To do:
Print every line exactly as it appears in the material below.

□ □ □ □ □

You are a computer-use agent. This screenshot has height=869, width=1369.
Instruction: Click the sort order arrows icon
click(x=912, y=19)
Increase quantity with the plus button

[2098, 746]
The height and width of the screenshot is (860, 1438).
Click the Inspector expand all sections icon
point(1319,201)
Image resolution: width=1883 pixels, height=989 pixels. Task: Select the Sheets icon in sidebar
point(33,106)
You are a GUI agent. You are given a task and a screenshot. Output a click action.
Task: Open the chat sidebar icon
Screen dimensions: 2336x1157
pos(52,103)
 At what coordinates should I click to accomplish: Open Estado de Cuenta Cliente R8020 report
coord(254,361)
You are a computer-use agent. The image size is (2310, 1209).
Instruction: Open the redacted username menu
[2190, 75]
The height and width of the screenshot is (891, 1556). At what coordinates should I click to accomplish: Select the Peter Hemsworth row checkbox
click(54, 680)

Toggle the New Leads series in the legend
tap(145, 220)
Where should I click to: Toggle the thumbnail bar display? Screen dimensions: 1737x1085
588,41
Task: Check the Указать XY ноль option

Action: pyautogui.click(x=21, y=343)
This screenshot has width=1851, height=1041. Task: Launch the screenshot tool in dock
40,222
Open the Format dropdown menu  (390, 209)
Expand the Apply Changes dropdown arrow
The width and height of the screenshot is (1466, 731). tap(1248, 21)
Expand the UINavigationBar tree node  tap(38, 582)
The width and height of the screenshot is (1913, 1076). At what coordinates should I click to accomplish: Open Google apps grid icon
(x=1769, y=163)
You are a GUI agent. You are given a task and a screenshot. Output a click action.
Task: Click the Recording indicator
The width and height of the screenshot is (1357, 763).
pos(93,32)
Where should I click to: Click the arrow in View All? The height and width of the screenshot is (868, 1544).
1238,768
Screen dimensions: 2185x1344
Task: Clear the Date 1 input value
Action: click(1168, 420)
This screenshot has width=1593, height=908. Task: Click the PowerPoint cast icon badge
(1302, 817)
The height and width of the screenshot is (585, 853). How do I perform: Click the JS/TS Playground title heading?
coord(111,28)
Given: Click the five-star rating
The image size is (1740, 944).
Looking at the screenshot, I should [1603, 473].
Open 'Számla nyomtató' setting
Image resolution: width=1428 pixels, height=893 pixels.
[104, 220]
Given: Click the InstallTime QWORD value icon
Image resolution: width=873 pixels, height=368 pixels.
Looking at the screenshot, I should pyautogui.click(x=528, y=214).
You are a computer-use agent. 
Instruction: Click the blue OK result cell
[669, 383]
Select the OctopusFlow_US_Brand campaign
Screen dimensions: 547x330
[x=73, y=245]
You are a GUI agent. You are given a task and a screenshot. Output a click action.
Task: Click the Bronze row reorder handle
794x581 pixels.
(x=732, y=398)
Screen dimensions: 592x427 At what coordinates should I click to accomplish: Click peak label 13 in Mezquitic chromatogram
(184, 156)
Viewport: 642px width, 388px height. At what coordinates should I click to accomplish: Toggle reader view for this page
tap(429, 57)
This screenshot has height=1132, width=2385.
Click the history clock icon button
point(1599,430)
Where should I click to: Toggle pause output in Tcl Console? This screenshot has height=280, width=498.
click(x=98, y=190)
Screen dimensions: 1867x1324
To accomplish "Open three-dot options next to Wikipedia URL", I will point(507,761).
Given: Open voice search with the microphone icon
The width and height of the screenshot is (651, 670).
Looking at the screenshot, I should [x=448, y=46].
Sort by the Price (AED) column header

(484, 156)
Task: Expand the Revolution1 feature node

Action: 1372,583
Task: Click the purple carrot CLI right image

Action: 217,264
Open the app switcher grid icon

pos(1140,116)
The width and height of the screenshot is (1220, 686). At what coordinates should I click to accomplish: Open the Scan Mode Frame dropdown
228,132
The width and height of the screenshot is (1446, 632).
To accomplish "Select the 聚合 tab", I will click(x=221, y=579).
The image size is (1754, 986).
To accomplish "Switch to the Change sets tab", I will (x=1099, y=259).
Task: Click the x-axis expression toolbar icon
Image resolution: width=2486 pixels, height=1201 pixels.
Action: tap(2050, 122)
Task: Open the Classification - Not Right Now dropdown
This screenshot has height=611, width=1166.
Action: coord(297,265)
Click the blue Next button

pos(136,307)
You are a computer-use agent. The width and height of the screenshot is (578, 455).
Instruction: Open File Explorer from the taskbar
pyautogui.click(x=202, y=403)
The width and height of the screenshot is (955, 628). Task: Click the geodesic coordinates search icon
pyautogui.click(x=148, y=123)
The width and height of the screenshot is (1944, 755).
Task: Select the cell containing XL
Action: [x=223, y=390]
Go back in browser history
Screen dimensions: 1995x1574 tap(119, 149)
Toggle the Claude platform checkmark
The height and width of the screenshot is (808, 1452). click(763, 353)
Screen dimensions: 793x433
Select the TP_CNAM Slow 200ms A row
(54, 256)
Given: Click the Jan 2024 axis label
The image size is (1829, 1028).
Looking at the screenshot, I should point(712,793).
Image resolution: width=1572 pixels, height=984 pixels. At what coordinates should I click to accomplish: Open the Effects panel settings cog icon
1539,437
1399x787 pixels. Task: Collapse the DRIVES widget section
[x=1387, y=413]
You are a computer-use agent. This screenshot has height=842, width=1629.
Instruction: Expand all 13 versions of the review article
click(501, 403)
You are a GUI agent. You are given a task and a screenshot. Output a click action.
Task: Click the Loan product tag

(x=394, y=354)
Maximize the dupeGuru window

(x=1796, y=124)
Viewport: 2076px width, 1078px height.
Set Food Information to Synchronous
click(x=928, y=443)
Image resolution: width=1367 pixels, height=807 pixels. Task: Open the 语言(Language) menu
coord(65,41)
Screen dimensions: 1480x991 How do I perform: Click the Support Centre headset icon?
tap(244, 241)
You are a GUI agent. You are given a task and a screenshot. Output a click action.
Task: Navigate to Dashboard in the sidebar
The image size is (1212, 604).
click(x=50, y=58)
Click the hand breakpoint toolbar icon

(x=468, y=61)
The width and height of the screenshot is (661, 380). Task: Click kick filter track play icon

□ □ □ □ □

Solution below:
You are a computer-use agent. This screenshot has height=869, width=1369.
Instruction: Click the sort order arrows icon
click(x=912, y=19)
Increase quantity with the plus button

[2098, 746]
The height and width of the screenshot is (860, 1438).
Click the Inspector expand all sections icon
point(1319,201)
Image resolution: width=1883 pixels, height=989 pixels. Task: Select the Sheets icon in sidebar
point(33,106)
You are a GUI agent. You are given a task and a screenshot. Output a click action.
Task: Open the chat sidebar icon
Screen dimensions: 2336x1157
pos(52,103)
 At what coordinates should I click to accomplish: Open Estado de Cuenta Cliente R8020 report
coord(254,361)
You are a computer-use agent. The image size is (2310, 1209).
Instruction: Open the redacted username menu
[2190, 75]
The height and width of the screenshot is (891, 1556). At what coordinates should I click to accomplish: Select the Peter Hemsworth row checkbox
click(54, 680)

Toggle the New Leads series in the legend
tap(145, 220)
Where should I click to: Toggle the thumbnail bar display? Screen dimensions: 1737x1085
588,41
Task: Check the Указать XY ноль option

Action: pyautogui.click(x=21, y=343)
This screenshot has width=1851, height=1041. Task: Launch the screenshot tool in dock
40,222
Open the Format dropdown menu  (390, 209)
Expand the Apply Changes dropdown arrow
The width and height of the screenshot is (1466, 731). tap(1248, 21)
Expand the UINavigationBar tree node  tap(38, 582)
The width and height of the screenshot is (1913, 1076). At what coordinates should I click to accomplish: Open Google apps grid icon
(x=1769, y=163)
You are a GUI agent. You are given a task and a screenshot. Output a click action.
Task: Click the Recording indicator
The width and height of the screenshot is (1357, 763).
pos(93,32)
Where should I click to: Click the arrow in View All? The height and width of the screenshot is (868, 1544).
1238,768
Screen dimensions: 2185x1344
Task: Clear the Date 1 input value
Action: click(1168, 420)
This screenshot has width=1593, height=908. Task: Click the PowerPoint cast icon badge
(1302, 817)
The height and width of the screenshot is (585, 853). How do I perform: Click the JS/TS Playground title heading?
coord(111,28)
Given: Click the five-star rating
The image size is (1740, 944).
Looking at the screenshot, I should [1603, 473].
Open 'Számla nyomtató' setting
Image resolution: width=1428 pixels, height=893 pixels.
[104, 220]
Given: Click the InstallTime QWORD value icon
Image resolution: width=873 pixels, height=368 pixels.
Looking at the screenshot, I should pyautogui.click(x=528, y=214).
You are a computer-use agent. 
Instruction: Click the blue OK result cell
[669, 383]
Select the OctopusFlow_US_Brand campaign
Screen dimensions: 547x330
[x=73, y=245]
You are a GUI agent. You are given a task and a screenshot. Output a click action.
Task: Click the Bronze row reorder handle
794x581 pixels.
(x=732, y=398)
Screen dimensions: 592x427 At what coordinates should I click to accomplish: Click peak label 13 in Mezquitic chromatogram
(184, 156)
Viewport: 642px width, 388px height. At what coordinates should I click to accomplish: Toggle reader view for this page
tap(429, 57)
This screenshot has height=1132, width=2385.
Click the history clock icon button
point(1599,430)
Where should I click to: Toggle pause output in Tcl Console? This screenshot has height=280, width=498.
click(x=98, y=190)
Screen dimensions: 1867x1324
To accomplish "Open three-dot options next to Wikipedia URL", I will point(507,761).
Given: Open voice search with the microphone icon
The width and height of the screenshot is (651, 670).
Looking at the screenshot, I should [x=448, y=46].
Sort by the Price (AED) column header

(484, 156)
Task: Expand the Revolution1 feature node

Action: 1372,583
Task: Click the purple carrot CLI right image

Action: 217,264
Open the app switcher grid icon

pos(1140,116)
The width and height of the screenshot is (1220, 686). At what coordinates should I click to accomplish: Open the Scan Mode Frame dropdown
228,132
The width and height of the screenshot is (1446, 632).
To accomplish "Select the 聚合 tab", I will click(x=221, y=579).
The image size is (1754, 986).
To accomplish "Switch to the Change sets tab", I will (x=1099, y=259).
Task: Click the x-axis expression toolbar icon
Image resolution: width=2486 pixels, height=1201 pixels.
Action: tap(2050, 122)
Task: Open the Classification - Not Right Now dropdown
This screenshot has height=611, width=1166.
Action: coord(297,265)
Click the blue Next button

pos(136,307)
You are a computer-use agent. The width and height of the screenshot is (578, 455).
Instruction: Open File Explorer from the taskbar
pyautogui.click(x=202, y=403)
The width and height of the screenshot is (955, 628). Task: Click the geodesic coordinates search icon
pyautogui.click(x=148, y=123)
The width and height of the screenshot is (1944, 755).
Task: Select the cell containing XL
Action: [x=223, y=390]
Go back in browser history
Screen dimensions: 1995x1574 tap(119, 149)
Toggle the Claude platform checkmark
The height and width of the screenshot is (808, 1452). click(763, 353)
Screen dimensions: 793x433
Select the TP_CNAM Slow 200ms A row
(54, 256)
Given: Click the Jan 2024 axis label
The image size is (1829, 1028).
Looking at the screenshot, I should point(712,793).
Image resolution: width=1572 pixels, height=984 pixels. At what coordinates should I click to accomplish: Open the Effects panel settings cog icon
1539,437
1399x787 pixels. Task: Collapse the DRIVES widget section
[x=1387, y=413]
You are a computer-use agent. This screenshot has height=842, width=1629.
Instruction: Expand all 13 versions of the review article
click(501, 403)
You are a GUI agent. You are given a task and a screenshot. Output a click action.
Task: Click the Loan product tag

(x=394, y=354)
Maximize the dupeGuru window

(x=1796, y=124)
Viewport: 2076px width, 1078px height.
Set Food Information to Synchronous
click(x=928, y=443)
Image resolution: width=1367 pixels, height=807 pixels. Task: Open the 语言(Language) menu
coord(65,41)
Screen dimensions: 1480x991 How do I perform: Click the Support Centre headset icon?
tap(244, 241)
You are a GUI agent. You are given a task and a screenshot. Output a click action.
Task: Navigate to Dashboard in the sidebar
The image size is (1212, 604).
click(x=50, y=58)
Click the hand breakpoint toolbar icon

(x=468, y=61)
The width and height of the screenshot is (661, 380). Task: Click kick filter track play icon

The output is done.